Her March 30 release states: "Green Party leader Elizabeth May today praised members of the Legislative Committee on Bill C-30 for their efforts to rewrite the fatally flawed Clean Air Act legislation ... adding that the 'New' Clean Air Act looks uncannily similar to the Green Party's proposed amendments."
Hmmmm. Dead on arrival, MPs foolishly breathing life into a corpse one week and the next week, it's alive and well and thank God for those amendments!
And those "Green Party amendments" - who exactly would be proposing them in the House of Commons when her party doesn't hold a single seat?
In fact, New Democrat, Bloc Quebecois and Liberal party MPs in a rare moment of unity forced the changes on Prime Minister Stephen Harper's minority government.
And while NDP leader Jack Layton and Liberal leader Stephane Dion each claim credit, both parties' news releases state that they put aside "partisan differences" to fight climate change together.
But that proved May's earlier position that amendments were "pointless" and actually needed to be quickly recycled.

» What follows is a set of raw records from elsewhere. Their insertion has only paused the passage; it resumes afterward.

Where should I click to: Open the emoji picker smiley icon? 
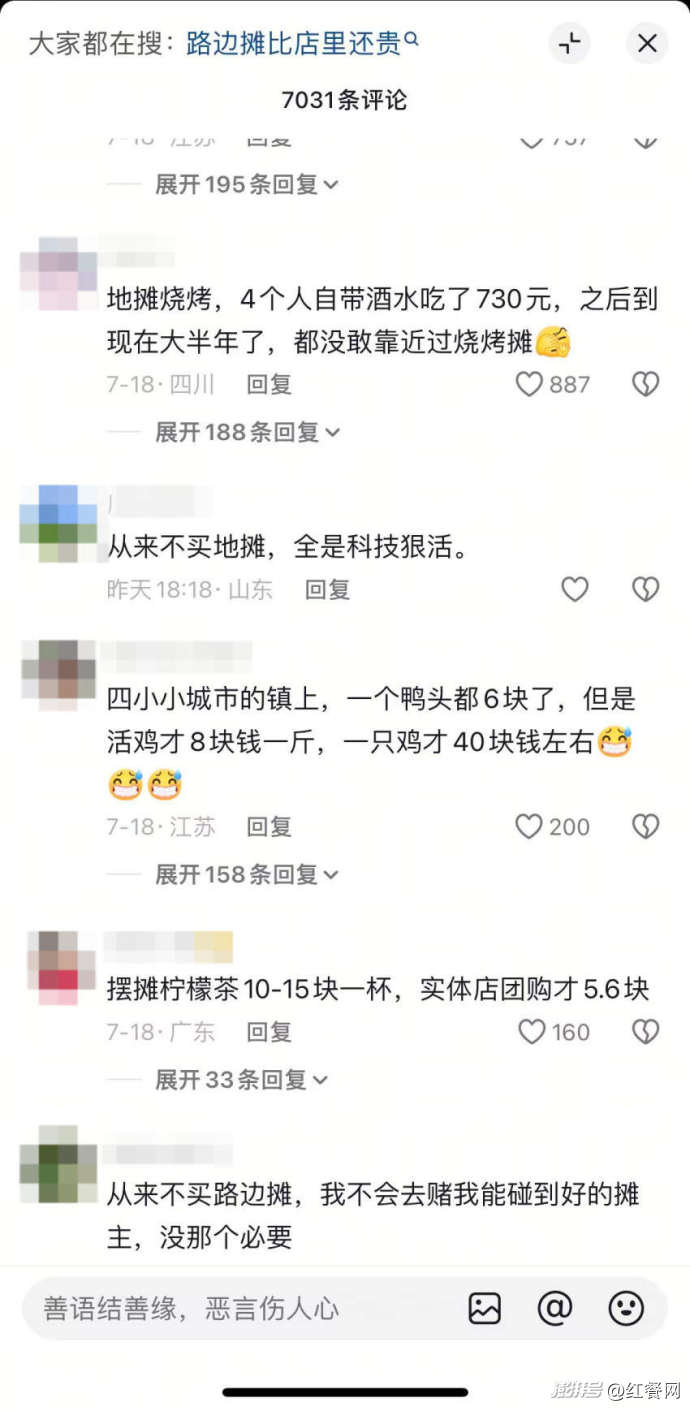coord(626,1308)

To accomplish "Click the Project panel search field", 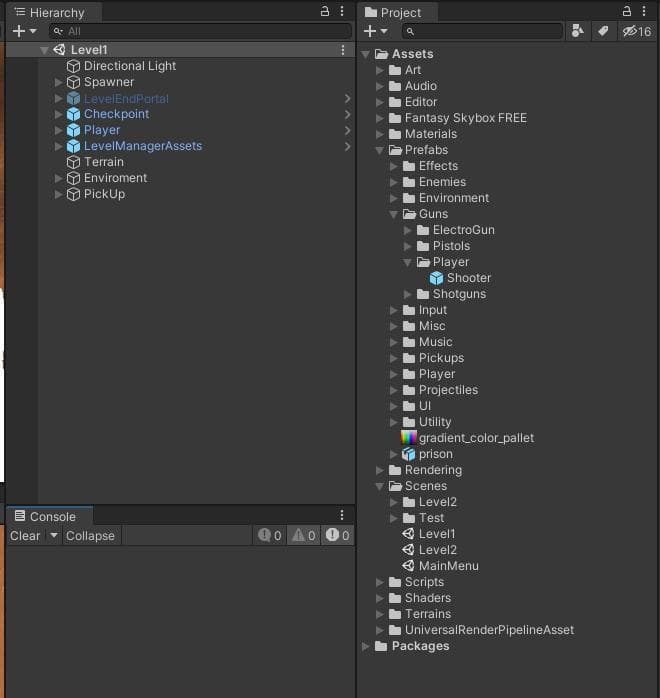I will pos(482,32).
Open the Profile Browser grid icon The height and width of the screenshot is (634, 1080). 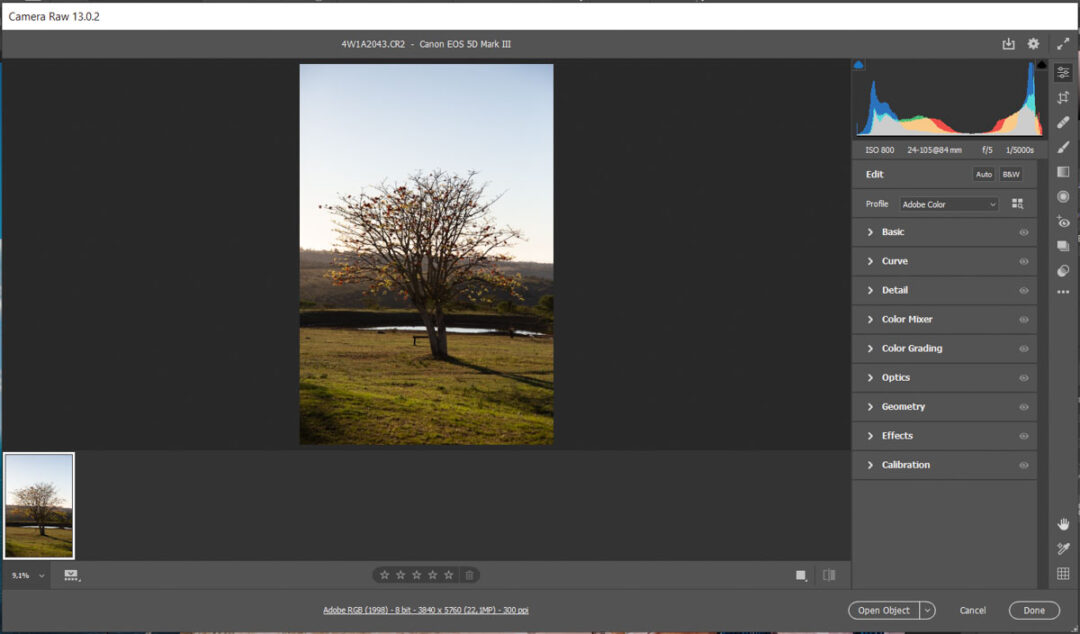pos(1017,203)
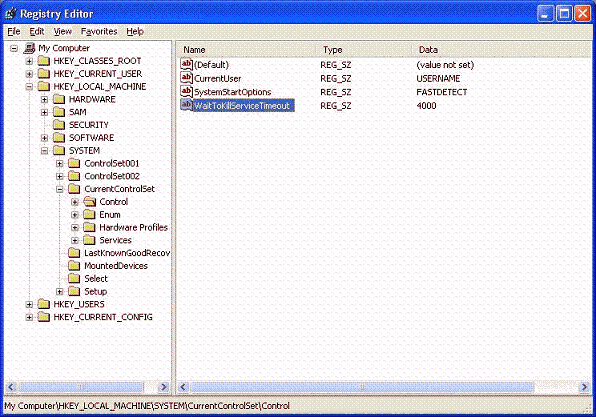Expand the HKEY_CLASSES_ROOT branch
Image resolution: width=596 pixels, height=417 pixels.
(x=29, y=61)
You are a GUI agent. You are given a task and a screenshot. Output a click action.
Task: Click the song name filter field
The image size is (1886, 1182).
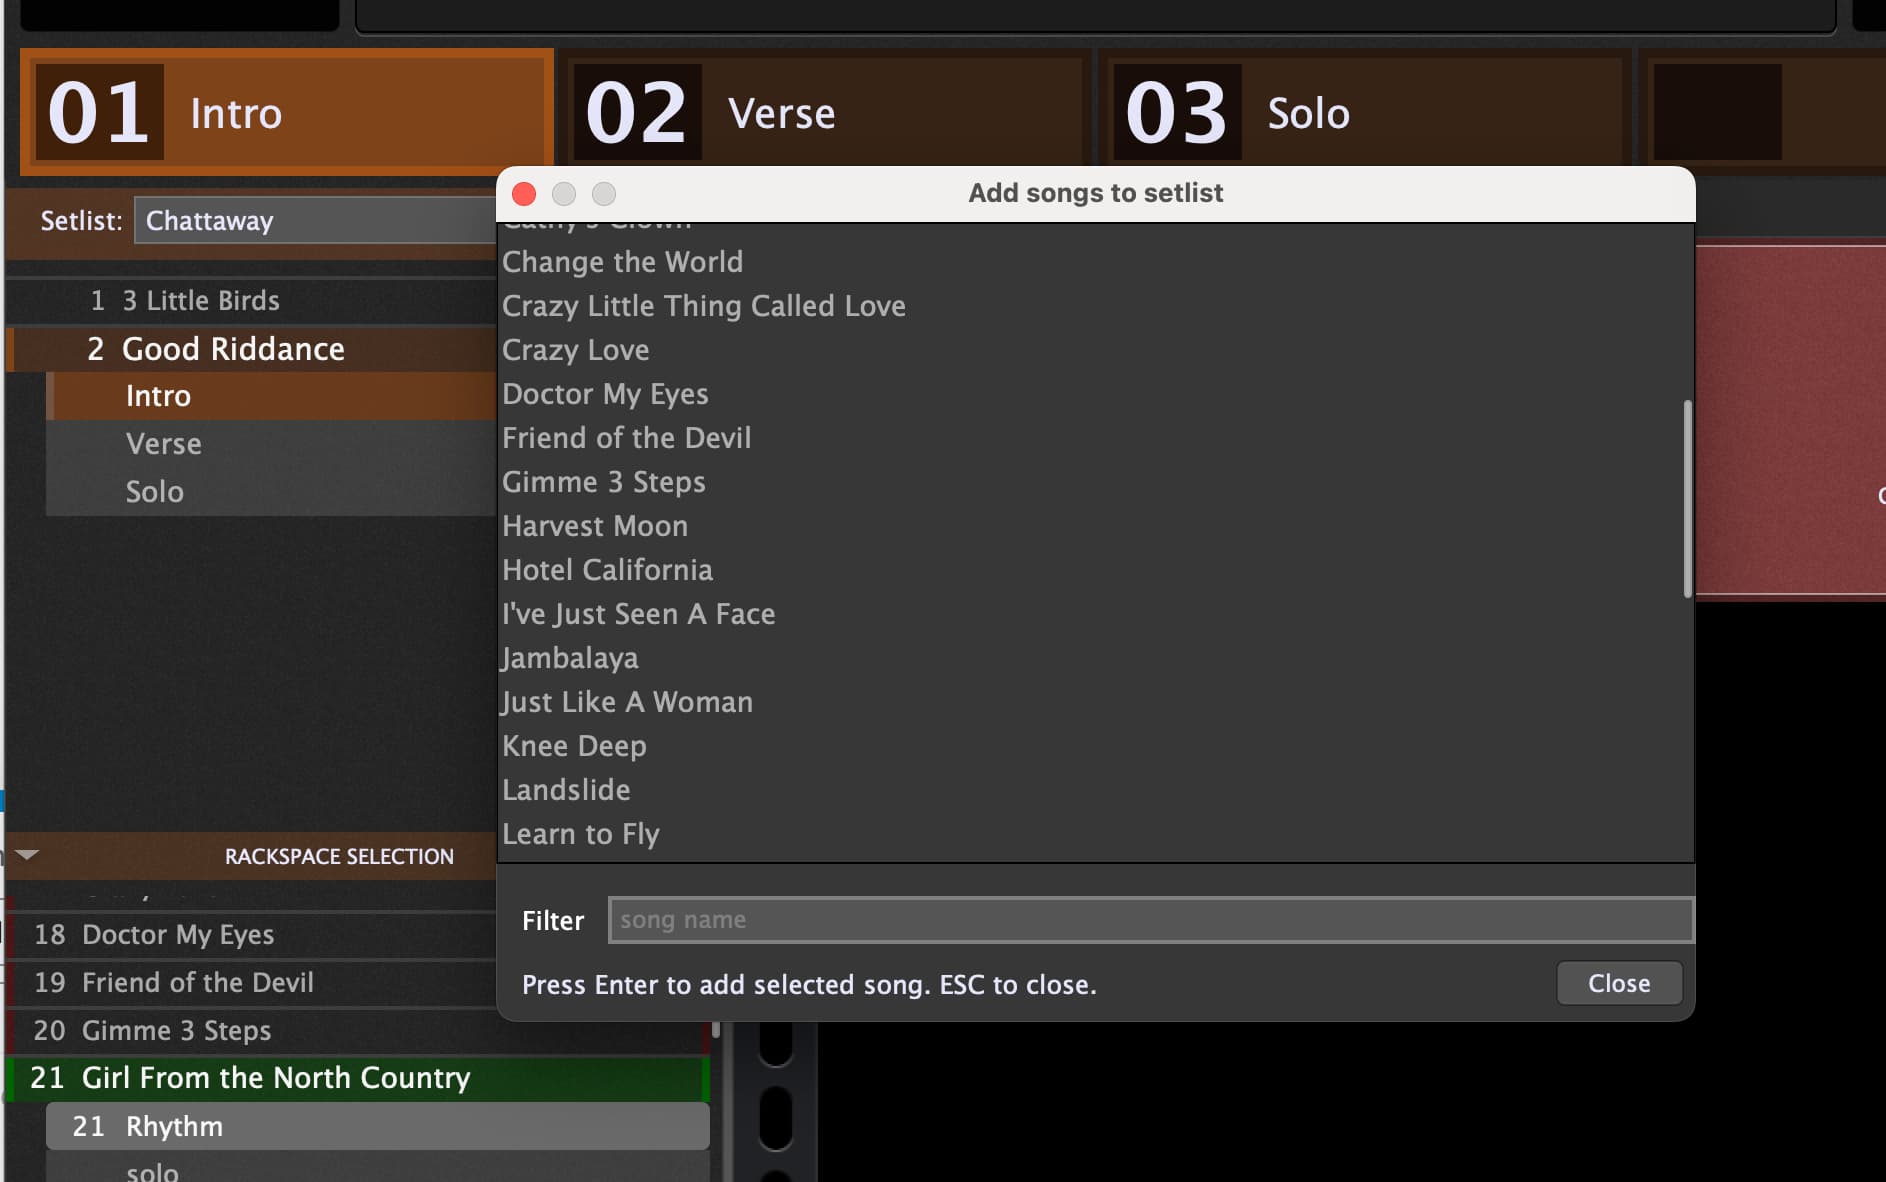click(1150, 920)
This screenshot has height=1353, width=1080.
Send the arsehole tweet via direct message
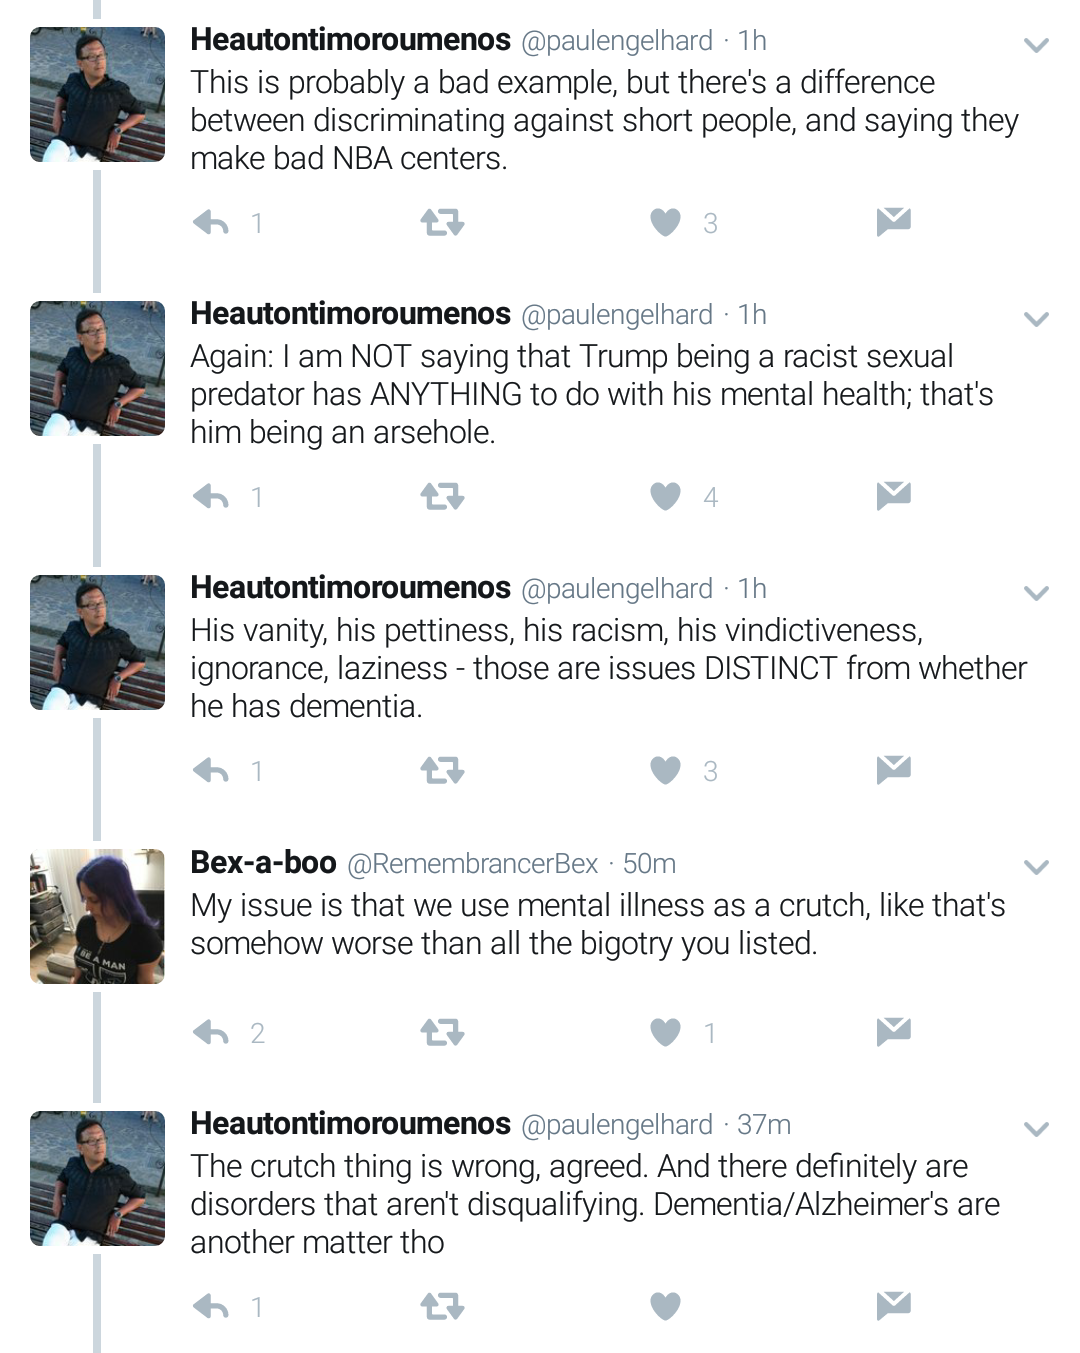pos(893,495)
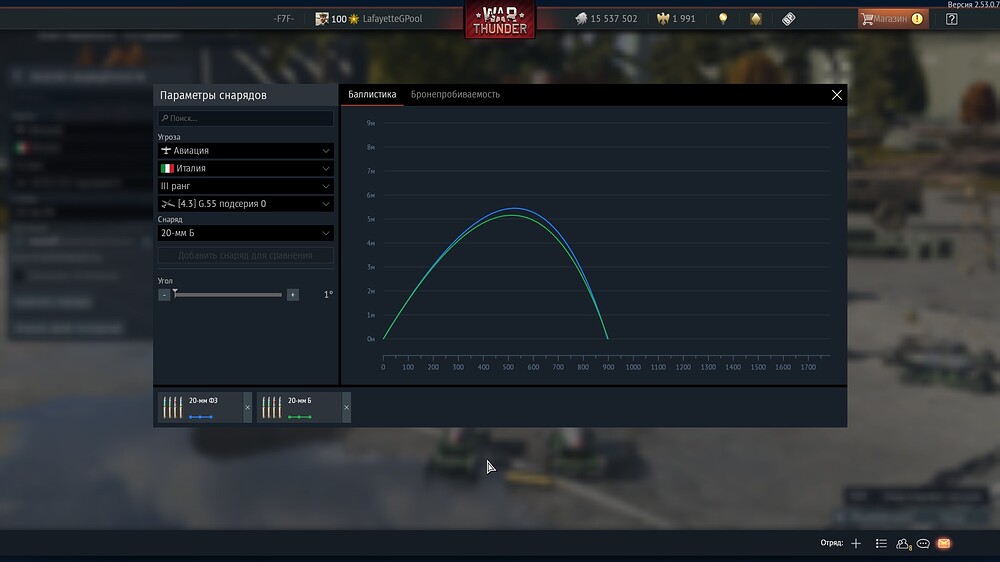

May has courted trouble before. My 24 hours colleague Sean Holman reported last year that May planned to continue undertaking national speaking tours funded by non-profit groups while also attending Green Party functions. That prompted Elections Canada to state such funding would be regarded as political contributions. Whoops!
Elizabeth May is green, alright; so green at politics that she isn't ready for prime time.